Esta  filosofía barrial  se podría deber a estar alejados de un Cementerio, y colindar con un espacio de diversión, como es  el Parque el Calvario.  No hay plazas en el sector   con la función simbólica exorcizadora como en el barrio 1° de Mayo. Y uno de los eventos más recordados  es el que se encuentra vinculado  al espacio público    cercano  a la   Iglesia,   que era usado para hacer fiestas bailables que se hicieron famosas en Caracas.
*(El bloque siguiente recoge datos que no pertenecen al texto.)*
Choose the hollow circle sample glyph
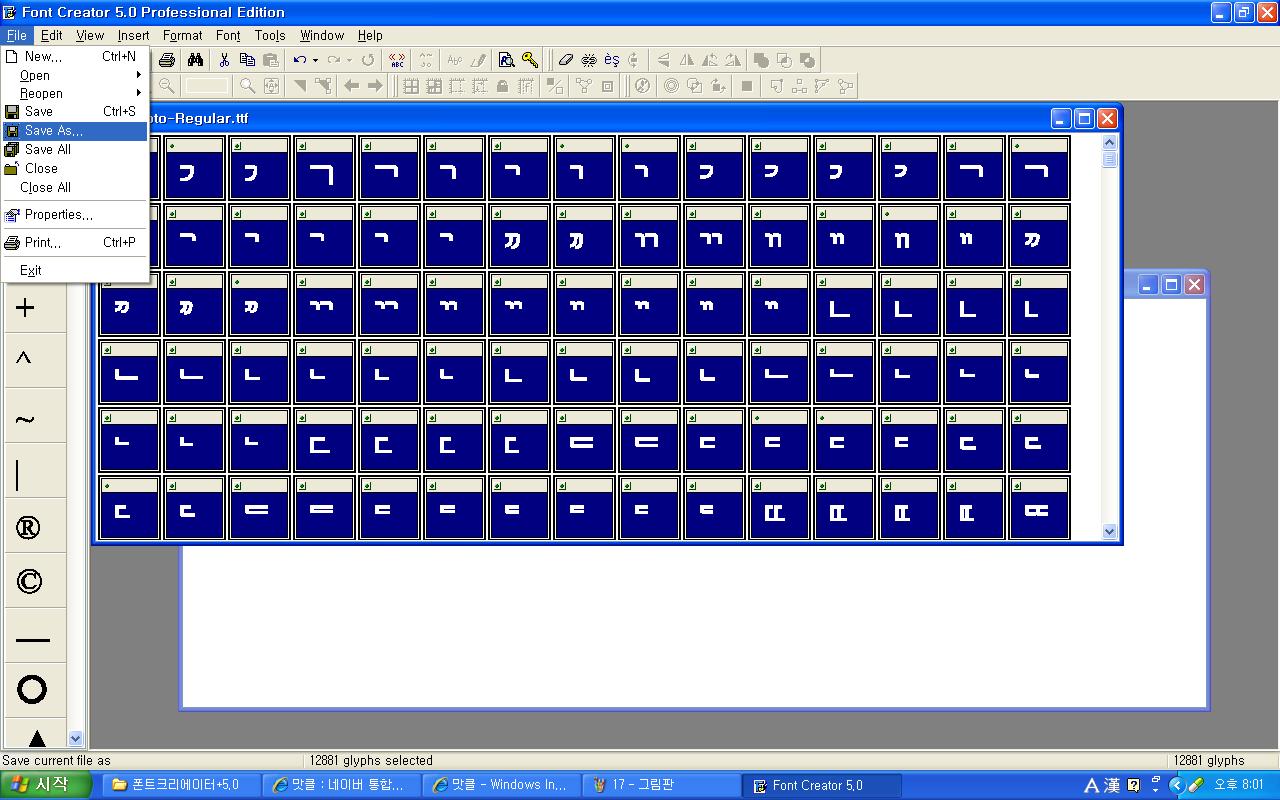1280x800 pixels. tap(32, 689)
Y había una  visión  de la vida opuesta a la del barrio 1 de Mayo: esperanzadora y optimista que se materializa en la transformación del espacio urbano colindante  por el gobierno de  Medina Angarita. Sentir que también  se percibe  en la  estación  del tren que estaba cercana a la plaza, y cuyas nubes de humo se hicieron famosas en Caracas: eran consideradas  curativas, y venían de todas partes a ser ensalmados por esos vapores. Por tanto existe un contraste entre en barrio 1 Mayo y el Guarataro    en sus creencias, y en la manera de percibir la vida, el temor al más allá  no está presente en el Guarataro, por su ubicación  y su contexto espacial, como si lo está en el barrio  1° de Mayo  por su cercanía al cementerio. Sin embargo en ambas se encuentra en pensamiento mágico atávico.